En este mundo tan volátil y abrumador, pareciera que todo se está desmoronando. Yo, como mujer que ha parido desde la fuerza femenina a dos hijos hermosos y saludables y que hoy en día están rondando feliz y libremente por el mundo, considero que a nivel colectivo, la actualidad se asemeja a los días y horas antes de un parto: es un espacio liminal, desconcertante e intenso, donde los limites se disuelven y todo se desmorona.
Este tipo de iniciación también la viví en una cirugía reciente de histerectomía completa, que marcó el final de mi vida biológicamente fértil, pero que experimenté cada día como un profundo renacimiento de mi ser. Me conecté con mis mensajes sagrados y con Santiago, protector de los peregrinos. Me sentí guiada y liberada de cargas ancestrales y de la responsabilidad de sostener empresas y misiones de otros, y desde ese lugar de entrega, sentí que renacía a mí misma, a mi esencia. Por eso escribí mi Manifiesto de Liderazgo Regenerativo, que ha tenido eco entre fundadores centrados en propósito.
Requiere valentía renacer, porque requiere soltar modos viejos y pisos sólidos que con el tiempo se convierten en techos de cristal. Yo he renacido varias veces, y en mi libro Hablando con Dragones, narro la experiencia de cómo confronté duros momentos de vida para liberarme de mis mayores miedos -dragones- y convertirlos en una nueva fuente de poder y equilibrio entre mi esencia femenina y masculina.
A nivel colectivo, estamos presenciando un renacimiento colectivo, que es nada menos que un parto: está naciendo una nueva consciencia en el mundo que nace.
La vida misma es un peregrinaje sagrado. Todos somos peregrinos en un viaje único e irrepetible por nuestro hermoso planeta Tierra. Como peregrino en este planeta, ¿Cómo elige caminar?
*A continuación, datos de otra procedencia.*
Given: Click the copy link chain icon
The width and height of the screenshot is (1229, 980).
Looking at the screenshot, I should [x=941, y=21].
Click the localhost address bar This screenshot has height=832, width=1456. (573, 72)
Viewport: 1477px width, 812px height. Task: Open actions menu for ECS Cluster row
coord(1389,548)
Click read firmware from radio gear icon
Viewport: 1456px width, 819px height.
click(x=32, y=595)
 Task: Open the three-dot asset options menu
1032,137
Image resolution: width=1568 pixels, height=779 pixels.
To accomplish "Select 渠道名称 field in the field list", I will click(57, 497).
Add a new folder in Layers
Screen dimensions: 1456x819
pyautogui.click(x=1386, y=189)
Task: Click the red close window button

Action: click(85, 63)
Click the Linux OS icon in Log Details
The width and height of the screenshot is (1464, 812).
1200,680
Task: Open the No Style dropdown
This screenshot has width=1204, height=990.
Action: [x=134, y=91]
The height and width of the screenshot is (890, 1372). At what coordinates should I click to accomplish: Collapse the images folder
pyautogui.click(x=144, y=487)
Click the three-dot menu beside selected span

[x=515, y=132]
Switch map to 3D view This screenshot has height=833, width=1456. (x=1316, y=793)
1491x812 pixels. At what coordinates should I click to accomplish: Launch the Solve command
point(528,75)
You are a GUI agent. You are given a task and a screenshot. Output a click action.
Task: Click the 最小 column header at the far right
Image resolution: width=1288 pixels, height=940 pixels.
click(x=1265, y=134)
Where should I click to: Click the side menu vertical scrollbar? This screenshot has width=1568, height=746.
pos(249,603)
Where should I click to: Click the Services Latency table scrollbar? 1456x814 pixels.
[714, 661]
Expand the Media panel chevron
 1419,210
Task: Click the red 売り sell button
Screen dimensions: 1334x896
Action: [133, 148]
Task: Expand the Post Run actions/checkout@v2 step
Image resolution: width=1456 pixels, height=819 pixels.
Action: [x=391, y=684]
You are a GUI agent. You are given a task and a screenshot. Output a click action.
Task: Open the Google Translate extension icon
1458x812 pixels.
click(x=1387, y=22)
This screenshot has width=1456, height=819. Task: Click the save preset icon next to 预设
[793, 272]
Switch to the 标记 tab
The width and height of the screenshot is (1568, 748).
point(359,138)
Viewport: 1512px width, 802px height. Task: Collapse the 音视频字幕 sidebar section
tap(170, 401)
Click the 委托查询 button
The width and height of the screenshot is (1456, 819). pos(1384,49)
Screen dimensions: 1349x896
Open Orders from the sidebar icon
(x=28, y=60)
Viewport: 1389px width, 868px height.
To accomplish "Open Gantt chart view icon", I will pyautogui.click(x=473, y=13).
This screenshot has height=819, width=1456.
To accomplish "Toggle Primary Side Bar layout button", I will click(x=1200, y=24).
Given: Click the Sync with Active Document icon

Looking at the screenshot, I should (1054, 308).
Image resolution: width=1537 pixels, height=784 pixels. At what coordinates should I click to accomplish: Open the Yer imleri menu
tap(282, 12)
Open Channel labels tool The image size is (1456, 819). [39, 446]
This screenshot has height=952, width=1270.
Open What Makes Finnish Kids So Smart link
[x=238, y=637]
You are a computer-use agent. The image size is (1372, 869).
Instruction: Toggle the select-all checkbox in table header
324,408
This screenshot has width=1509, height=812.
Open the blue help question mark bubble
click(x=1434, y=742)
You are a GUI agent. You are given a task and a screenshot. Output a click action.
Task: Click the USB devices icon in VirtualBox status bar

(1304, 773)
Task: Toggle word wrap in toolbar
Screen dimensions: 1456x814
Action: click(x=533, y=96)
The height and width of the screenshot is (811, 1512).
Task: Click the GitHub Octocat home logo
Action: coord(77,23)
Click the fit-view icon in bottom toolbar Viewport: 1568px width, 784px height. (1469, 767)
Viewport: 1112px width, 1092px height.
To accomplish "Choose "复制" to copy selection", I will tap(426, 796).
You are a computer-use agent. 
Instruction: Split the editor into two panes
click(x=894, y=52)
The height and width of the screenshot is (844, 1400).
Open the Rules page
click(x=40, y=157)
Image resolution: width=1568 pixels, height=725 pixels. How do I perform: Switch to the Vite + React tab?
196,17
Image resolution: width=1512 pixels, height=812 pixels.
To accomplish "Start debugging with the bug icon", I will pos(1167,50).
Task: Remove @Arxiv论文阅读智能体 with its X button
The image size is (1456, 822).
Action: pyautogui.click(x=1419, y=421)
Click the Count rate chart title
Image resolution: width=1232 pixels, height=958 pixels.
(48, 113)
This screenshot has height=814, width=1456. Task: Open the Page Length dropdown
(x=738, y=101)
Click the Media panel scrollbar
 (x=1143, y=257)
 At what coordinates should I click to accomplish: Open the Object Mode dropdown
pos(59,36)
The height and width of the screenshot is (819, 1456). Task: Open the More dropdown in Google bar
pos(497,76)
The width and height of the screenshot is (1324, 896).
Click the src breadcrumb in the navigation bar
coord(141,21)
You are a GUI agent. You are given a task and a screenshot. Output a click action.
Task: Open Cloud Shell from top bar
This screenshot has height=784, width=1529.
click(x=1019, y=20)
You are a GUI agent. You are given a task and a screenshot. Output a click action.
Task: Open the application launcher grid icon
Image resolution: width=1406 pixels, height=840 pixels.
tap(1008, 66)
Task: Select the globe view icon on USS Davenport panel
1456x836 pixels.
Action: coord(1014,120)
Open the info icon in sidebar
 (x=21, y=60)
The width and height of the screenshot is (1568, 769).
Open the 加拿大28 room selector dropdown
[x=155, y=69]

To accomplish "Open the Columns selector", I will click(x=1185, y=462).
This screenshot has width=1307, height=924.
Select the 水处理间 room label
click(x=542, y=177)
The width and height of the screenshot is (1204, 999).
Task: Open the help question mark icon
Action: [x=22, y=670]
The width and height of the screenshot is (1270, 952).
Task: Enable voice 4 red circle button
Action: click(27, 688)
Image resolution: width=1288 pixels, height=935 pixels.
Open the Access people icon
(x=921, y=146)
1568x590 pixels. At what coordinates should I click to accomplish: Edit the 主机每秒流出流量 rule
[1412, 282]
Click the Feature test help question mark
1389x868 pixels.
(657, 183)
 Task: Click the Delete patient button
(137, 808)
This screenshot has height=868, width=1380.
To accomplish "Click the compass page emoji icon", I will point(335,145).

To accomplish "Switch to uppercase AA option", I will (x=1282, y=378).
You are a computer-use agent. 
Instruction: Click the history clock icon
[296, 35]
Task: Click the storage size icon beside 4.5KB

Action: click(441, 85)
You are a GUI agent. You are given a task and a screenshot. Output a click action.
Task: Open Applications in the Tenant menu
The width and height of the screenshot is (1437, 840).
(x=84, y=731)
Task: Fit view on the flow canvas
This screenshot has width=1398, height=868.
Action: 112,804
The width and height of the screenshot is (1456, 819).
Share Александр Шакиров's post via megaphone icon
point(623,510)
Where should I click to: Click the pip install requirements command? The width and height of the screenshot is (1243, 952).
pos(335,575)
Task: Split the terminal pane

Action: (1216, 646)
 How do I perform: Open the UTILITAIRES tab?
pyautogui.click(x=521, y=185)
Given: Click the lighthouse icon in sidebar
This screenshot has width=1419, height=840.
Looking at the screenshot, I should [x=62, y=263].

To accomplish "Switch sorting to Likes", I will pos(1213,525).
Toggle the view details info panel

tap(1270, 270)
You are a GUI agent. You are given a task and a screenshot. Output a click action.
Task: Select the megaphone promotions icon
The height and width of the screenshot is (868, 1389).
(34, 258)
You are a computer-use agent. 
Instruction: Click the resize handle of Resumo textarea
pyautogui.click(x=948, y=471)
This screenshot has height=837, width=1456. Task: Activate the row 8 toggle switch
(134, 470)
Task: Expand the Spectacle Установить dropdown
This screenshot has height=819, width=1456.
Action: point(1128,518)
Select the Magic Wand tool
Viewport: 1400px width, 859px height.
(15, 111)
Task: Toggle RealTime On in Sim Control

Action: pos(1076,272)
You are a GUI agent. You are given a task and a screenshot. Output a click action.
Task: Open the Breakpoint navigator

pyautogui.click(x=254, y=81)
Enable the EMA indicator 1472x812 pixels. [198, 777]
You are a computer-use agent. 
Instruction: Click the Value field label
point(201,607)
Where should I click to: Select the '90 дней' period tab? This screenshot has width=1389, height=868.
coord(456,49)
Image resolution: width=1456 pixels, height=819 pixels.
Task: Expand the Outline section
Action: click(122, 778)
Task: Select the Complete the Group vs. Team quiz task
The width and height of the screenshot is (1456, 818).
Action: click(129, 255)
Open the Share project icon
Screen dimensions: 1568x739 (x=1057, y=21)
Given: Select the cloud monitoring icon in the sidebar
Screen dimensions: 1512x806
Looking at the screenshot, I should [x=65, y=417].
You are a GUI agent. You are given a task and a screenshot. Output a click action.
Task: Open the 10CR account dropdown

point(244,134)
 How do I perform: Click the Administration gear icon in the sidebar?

Cada día es su decisión caminar desde el miedo o desde el amor.
Yo he descubierto una manera de caminar que es llena de magia. Repleta de libertad, abundancia y gozo. Sin importar las circunstancias externas. Independientemente de donde se encuentre.
Le cuento una historia. Conocí esa libertad y magia al subir montañas. Desde muy joven, busqué los nevados de la Sierra Nevada del Cocuy para inhalar el vaho frío de la aventura. Y de pasmarme ante la belleza de un frailejón. De sentir sus felpudos pétalos en mis manos que se sienten como orejas de burro. De caminar pausada y presente, poniendo un paso al frente a la vez, sintiendo cómo me recibe la tierra, las rocas, el lodo y la nieve.
En estos lugares, volvemos a lo esencial. Conectamos con el amor y la compasión que sentimos en la naturaleza y en nosotros mismos. Nos liberamos de cargas, de cosas superfluas que nos nublan y nos mantienen atados con grilletes en los tobillos. Estos lugares nos hacen entender que todo paso cuenta e importa. Que cómo caminamos importa. Que en cada paso y caminando en soledad, elegimos hacerlo desde la abundante presencia de la paciencia, o desde el afán de conquistar y la desconexión momentánea. Con su magia y su entendimiento de que es un ser igual de mágico que la montaña misma. Usted es armonía, belleza y divinidad.
Retorne a su esencia, y así, cada paso le regresa a su creatividad y su magia, a su capacidad de ser artista de su propia vida y de caminar en belleza y armonía.